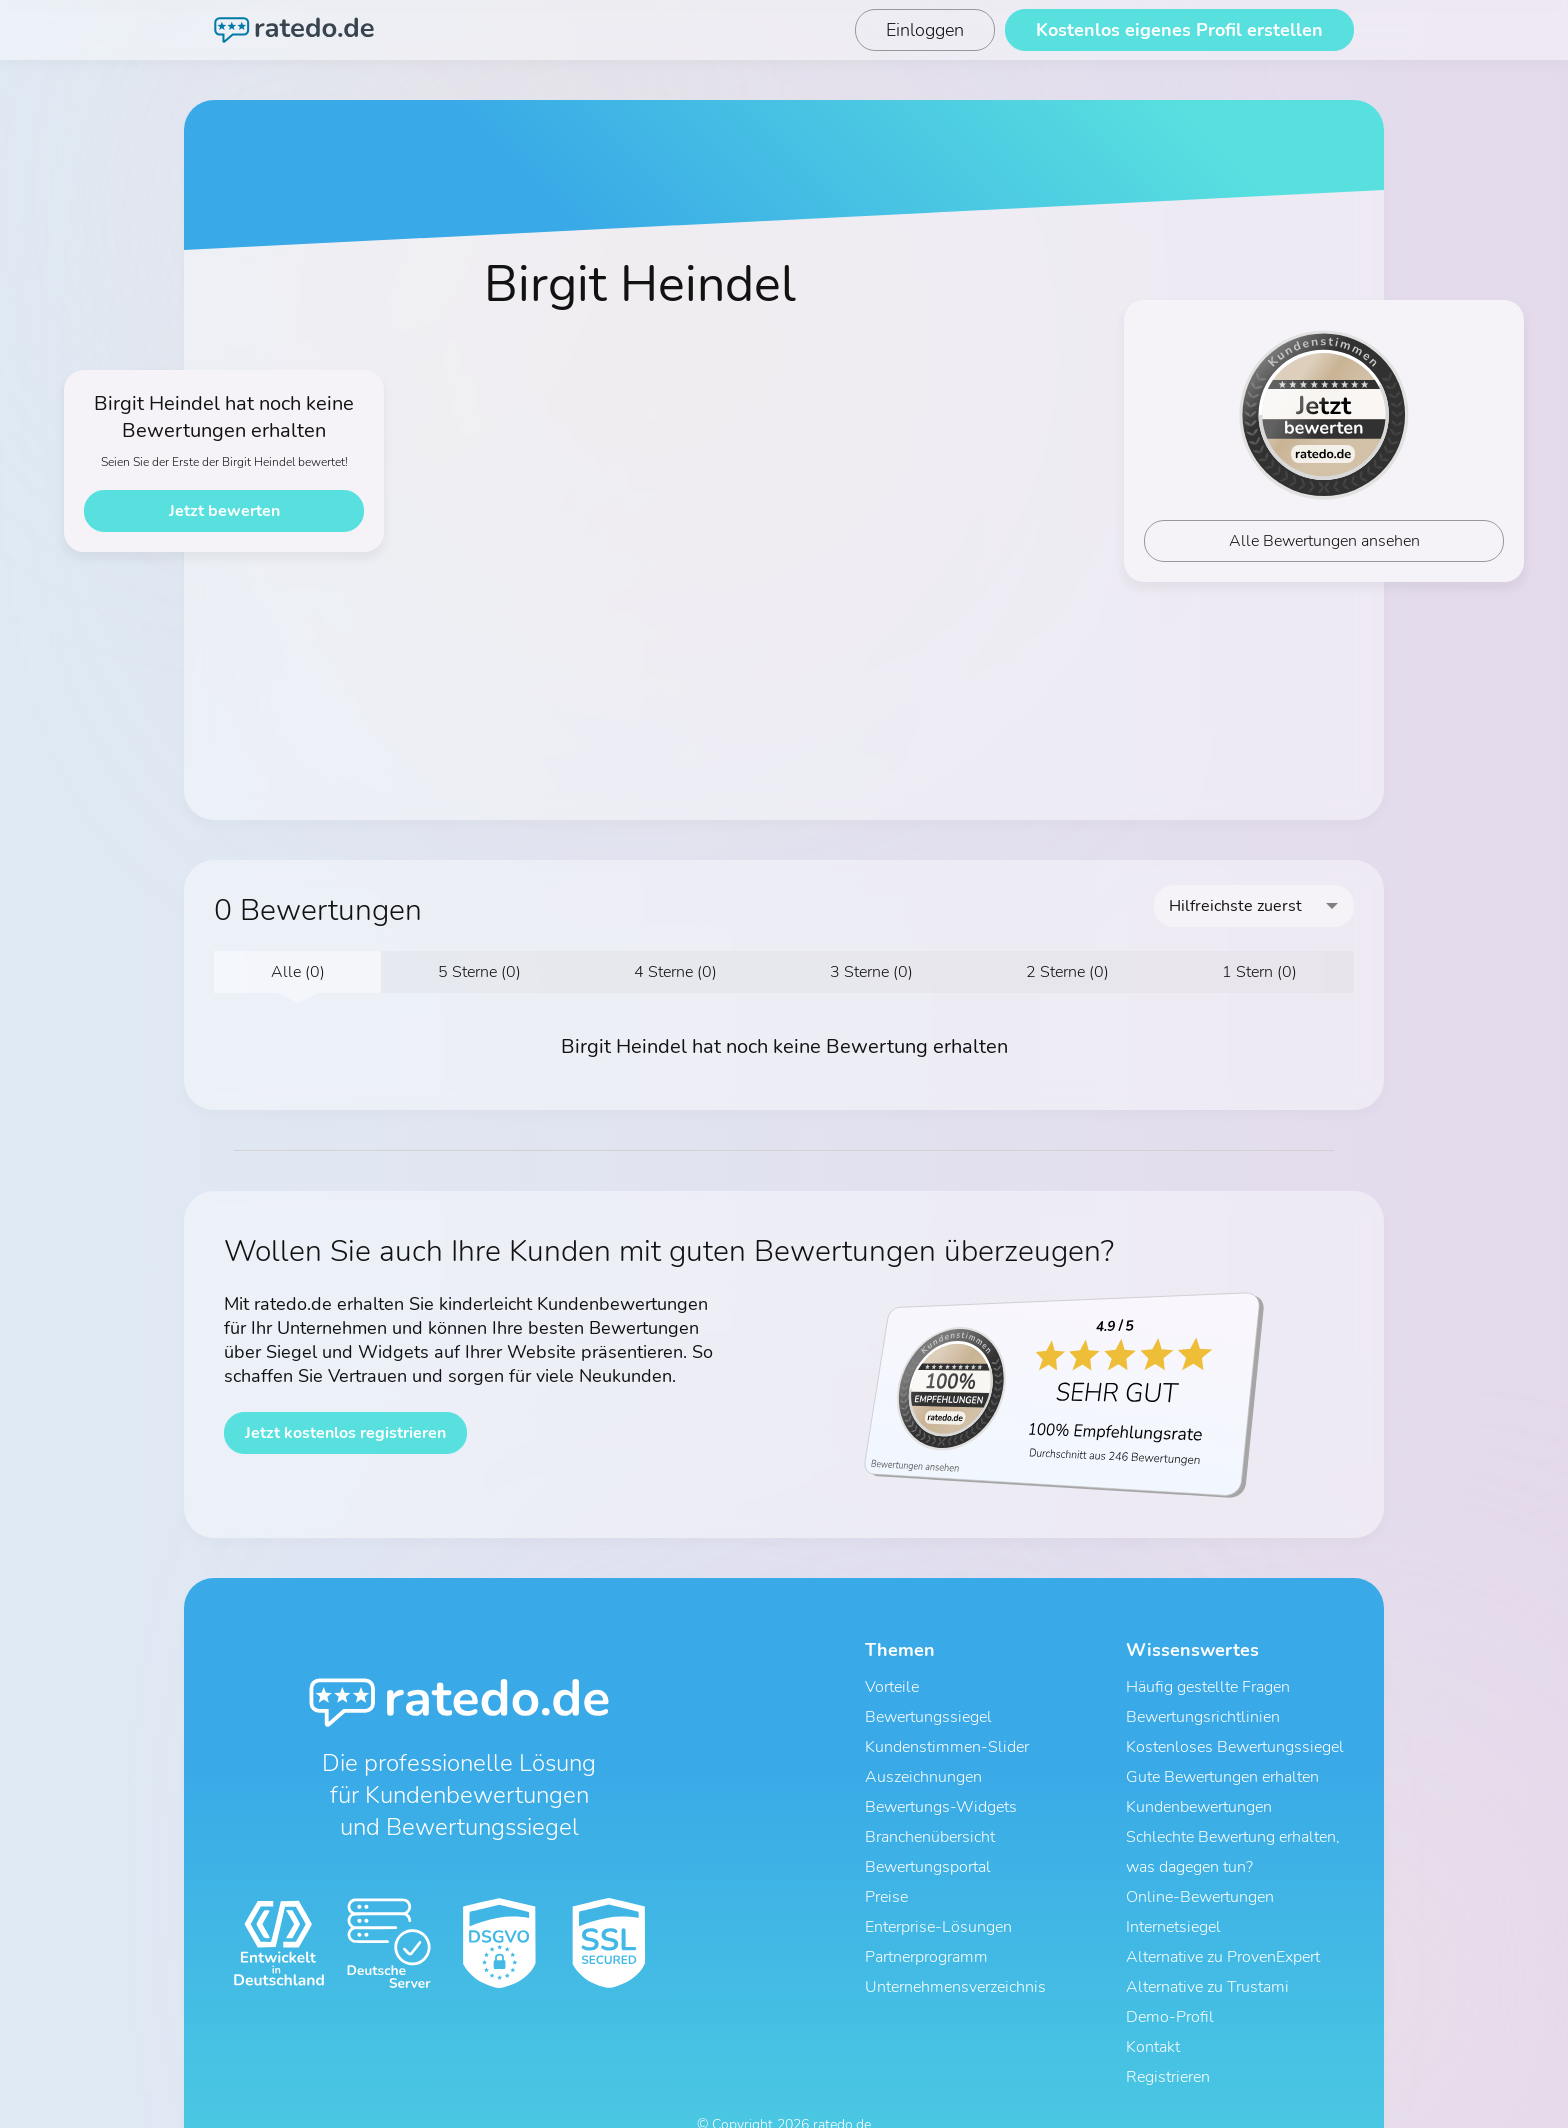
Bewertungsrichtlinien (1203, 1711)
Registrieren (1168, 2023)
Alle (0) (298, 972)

- - - -

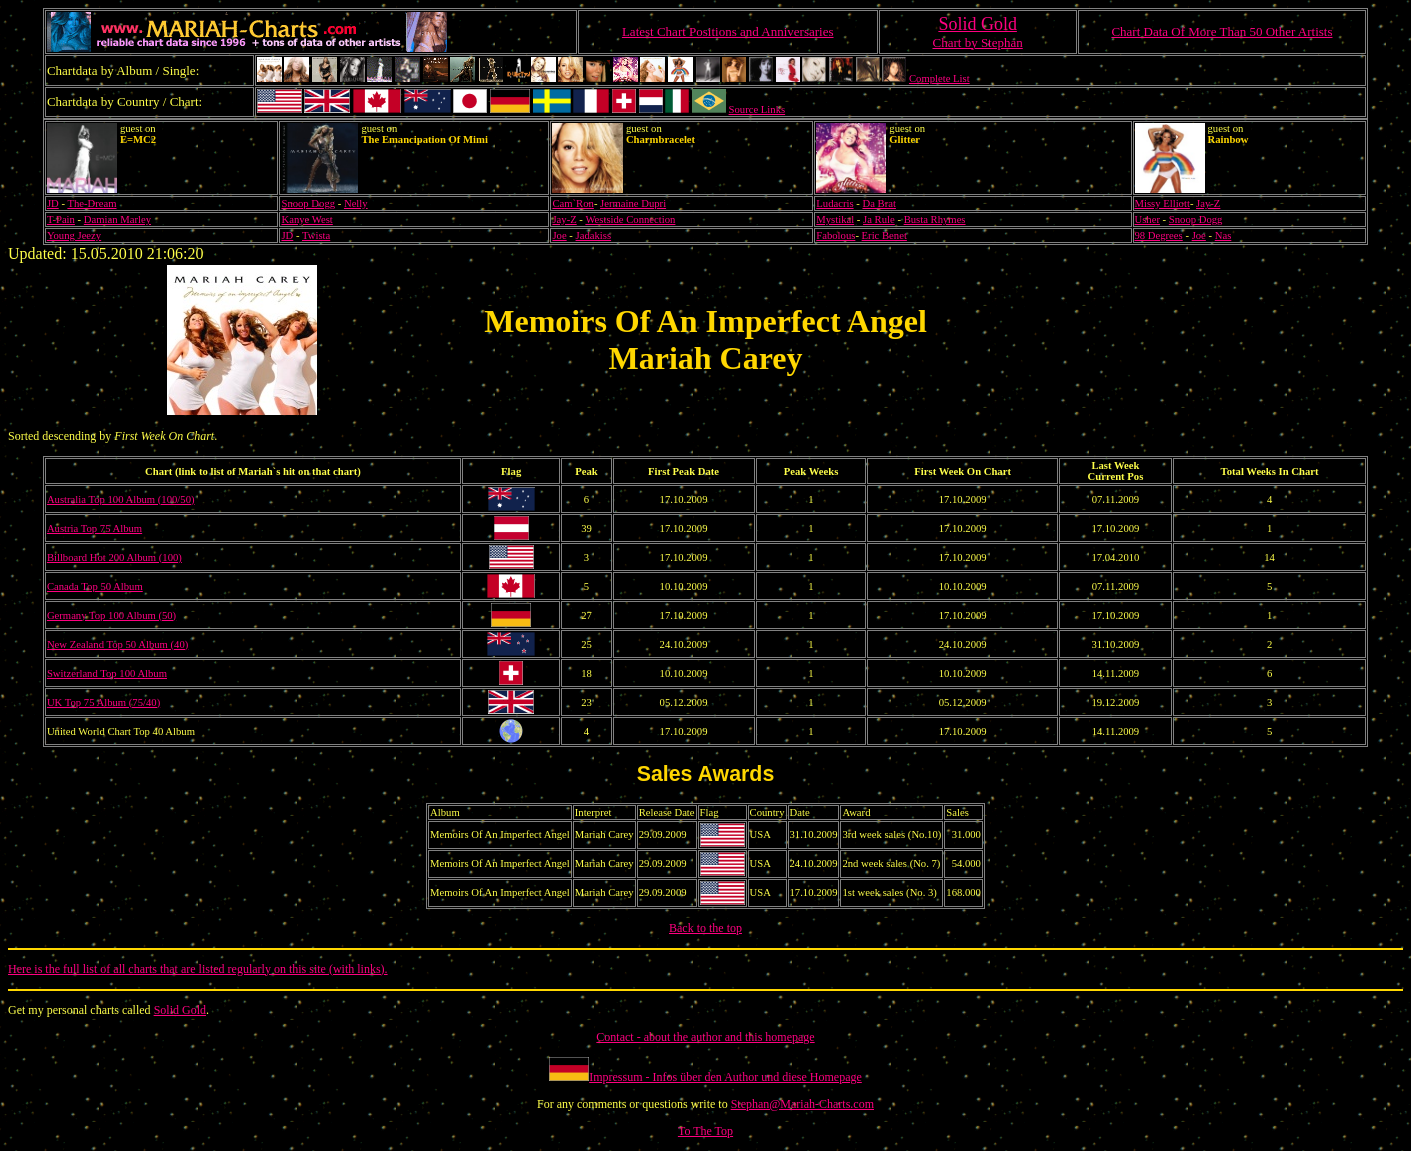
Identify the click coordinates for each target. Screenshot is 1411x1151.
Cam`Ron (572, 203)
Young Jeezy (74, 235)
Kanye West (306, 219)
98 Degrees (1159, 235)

- - - -

Given instruction: Please report how many lines of the rows above contain the word "each", matching case exactly, and give only the number.

Response to this exercise: 1